■ Stored data:
• • • • • • •

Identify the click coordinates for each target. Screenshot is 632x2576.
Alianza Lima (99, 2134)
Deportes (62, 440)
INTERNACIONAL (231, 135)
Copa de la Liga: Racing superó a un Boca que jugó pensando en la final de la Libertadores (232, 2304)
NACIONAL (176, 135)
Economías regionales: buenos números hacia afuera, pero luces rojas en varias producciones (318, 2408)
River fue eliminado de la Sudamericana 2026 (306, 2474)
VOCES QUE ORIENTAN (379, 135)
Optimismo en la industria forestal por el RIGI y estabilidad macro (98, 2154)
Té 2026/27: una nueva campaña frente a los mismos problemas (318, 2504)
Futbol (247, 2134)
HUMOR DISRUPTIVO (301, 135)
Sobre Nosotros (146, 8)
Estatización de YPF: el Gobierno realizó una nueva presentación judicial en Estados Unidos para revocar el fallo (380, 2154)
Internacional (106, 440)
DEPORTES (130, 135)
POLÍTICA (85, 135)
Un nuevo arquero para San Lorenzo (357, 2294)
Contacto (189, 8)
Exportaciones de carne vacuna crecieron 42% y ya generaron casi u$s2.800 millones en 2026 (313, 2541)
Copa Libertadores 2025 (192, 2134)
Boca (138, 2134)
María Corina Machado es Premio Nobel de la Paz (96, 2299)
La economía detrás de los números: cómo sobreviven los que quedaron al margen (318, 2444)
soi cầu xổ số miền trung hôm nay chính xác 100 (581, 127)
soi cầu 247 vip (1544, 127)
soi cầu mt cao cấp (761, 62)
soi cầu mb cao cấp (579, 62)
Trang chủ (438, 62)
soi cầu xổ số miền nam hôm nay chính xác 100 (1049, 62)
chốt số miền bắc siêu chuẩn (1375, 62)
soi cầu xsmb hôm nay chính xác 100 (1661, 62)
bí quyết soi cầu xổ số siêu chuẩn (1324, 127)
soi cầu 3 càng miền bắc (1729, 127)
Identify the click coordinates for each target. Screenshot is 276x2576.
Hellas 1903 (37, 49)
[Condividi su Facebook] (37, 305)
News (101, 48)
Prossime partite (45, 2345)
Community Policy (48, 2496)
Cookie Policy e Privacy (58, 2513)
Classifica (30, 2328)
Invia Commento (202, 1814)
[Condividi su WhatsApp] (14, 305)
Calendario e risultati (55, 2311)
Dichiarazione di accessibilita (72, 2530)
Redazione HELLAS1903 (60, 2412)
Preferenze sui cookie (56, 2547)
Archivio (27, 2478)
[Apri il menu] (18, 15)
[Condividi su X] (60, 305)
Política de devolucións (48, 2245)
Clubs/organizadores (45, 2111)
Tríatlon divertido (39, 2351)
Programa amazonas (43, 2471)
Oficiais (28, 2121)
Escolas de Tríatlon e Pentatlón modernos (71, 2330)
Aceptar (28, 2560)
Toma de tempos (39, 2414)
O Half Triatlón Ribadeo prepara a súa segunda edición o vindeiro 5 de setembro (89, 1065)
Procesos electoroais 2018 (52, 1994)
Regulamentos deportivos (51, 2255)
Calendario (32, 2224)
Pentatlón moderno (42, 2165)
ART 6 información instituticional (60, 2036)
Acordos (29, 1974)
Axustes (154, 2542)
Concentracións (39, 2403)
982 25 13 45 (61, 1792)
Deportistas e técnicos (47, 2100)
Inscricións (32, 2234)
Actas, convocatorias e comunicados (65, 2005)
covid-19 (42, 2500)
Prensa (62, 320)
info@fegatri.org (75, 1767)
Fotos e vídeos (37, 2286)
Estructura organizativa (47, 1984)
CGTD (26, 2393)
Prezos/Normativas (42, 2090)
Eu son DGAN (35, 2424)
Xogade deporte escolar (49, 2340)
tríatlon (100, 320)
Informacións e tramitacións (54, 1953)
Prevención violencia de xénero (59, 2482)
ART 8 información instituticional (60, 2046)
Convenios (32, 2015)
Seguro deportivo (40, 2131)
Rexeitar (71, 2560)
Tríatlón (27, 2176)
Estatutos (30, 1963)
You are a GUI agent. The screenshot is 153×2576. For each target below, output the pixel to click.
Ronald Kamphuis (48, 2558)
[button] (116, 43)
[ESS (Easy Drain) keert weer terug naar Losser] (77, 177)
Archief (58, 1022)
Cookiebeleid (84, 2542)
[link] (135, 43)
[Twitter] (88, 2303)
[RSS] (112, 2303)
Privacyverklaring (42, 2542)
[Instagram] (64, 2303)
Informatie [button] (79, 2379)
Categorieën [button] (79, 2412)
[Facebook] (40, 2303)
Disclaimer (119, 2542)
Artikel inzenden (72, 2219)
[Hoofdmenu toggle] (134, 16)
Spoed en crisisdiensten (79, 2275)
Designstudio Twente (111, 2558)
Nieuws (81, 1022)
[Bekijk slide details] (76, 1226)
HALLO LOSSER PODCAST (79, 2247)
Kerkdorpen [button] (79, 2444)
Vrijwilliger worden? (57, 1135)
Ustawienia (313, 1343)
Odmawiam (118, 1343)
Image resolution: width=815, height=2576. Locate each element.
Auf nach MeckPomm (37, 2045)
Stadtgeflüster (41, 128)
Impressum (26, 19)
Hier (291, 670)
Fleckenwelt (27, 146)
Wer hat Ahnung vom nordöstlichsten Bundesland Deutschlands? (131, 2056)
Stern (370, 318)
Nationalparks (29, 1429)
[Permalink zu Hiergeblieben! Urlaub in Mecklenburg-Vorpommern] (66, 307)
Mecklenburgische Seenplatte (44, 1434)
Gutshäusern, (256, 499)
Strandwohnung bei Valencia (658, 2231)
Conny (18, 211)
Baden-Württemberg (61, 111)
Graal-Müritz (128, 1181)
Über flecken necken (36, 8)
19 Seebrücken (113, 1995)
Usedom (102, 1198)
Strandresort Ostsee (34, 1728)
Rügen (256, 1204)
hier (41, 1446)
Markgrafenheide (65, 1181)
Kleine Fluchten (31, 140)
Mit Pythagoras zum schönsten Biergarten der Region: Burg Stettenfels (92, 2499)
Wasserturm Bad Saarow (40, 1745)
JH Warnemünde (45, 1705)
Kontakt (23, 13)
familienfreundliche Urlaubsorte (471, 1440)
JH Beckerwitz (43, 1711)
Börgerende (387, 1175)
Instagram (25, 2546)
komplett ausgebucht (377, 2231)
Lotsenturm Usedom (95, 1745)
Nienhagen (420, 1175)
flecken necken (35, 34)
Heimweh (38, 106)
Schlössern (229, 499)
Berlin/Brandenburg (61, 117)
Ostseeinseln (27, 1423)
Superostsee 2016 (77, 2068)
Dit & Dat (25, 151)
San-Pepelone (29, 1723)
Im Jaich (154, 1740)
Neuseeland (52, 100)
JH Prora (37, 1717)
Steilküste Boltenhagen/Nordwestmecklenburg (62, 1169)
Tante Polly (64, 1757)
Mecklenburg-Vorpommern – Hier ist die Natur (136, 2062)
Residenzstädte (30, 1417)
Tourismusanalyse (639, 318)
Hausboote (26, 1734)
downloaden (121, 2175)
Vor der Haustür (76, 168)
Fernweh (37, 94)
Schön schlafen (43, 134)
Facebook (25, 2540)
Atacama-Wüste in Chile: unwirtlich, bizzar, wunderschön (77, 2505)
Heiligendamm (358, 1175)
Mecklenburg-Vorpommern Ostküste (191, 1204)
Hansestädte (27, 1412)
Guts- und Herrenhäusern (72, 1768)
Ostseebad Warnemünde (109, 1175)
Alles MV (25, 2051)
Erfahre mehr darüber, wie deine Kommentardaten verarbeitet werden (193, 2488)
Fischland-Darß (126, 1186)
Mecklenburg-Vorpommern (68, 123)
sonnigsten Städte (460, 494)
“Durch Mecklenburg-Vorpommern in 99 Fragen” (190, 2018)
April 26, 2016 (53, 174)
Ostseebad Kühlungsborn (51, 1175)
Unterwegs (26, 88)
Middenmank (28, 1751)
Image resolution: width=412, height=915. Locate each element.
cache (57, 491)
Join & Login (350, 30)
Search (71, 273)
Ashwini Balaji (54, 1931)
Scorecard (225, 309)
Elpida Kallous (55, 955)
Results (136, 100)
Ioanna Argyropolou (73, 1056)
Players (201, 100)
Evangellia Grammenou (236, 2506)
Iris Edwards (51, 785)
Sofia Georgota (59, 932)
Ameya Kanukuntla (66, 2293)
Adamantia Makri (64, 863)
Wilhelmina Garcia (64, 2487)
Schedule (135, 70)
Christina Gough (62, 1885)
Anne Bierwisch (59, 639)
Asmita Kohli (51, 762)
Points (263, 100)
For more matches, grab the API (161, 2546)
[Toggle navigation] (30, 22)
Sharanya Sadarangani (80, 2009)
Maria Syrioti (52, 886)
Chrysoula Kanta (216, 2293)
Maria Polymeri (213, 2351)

• • • • • • •

■ Aim of the task: Wherever the string "Identify" appears in a line of the records, copy that line.

■ Exercise solution:
Identify the click coordinates for each target. Screenshot is 632x2576.
Identify the click coordinates for each target. Screenshot is 276x2576.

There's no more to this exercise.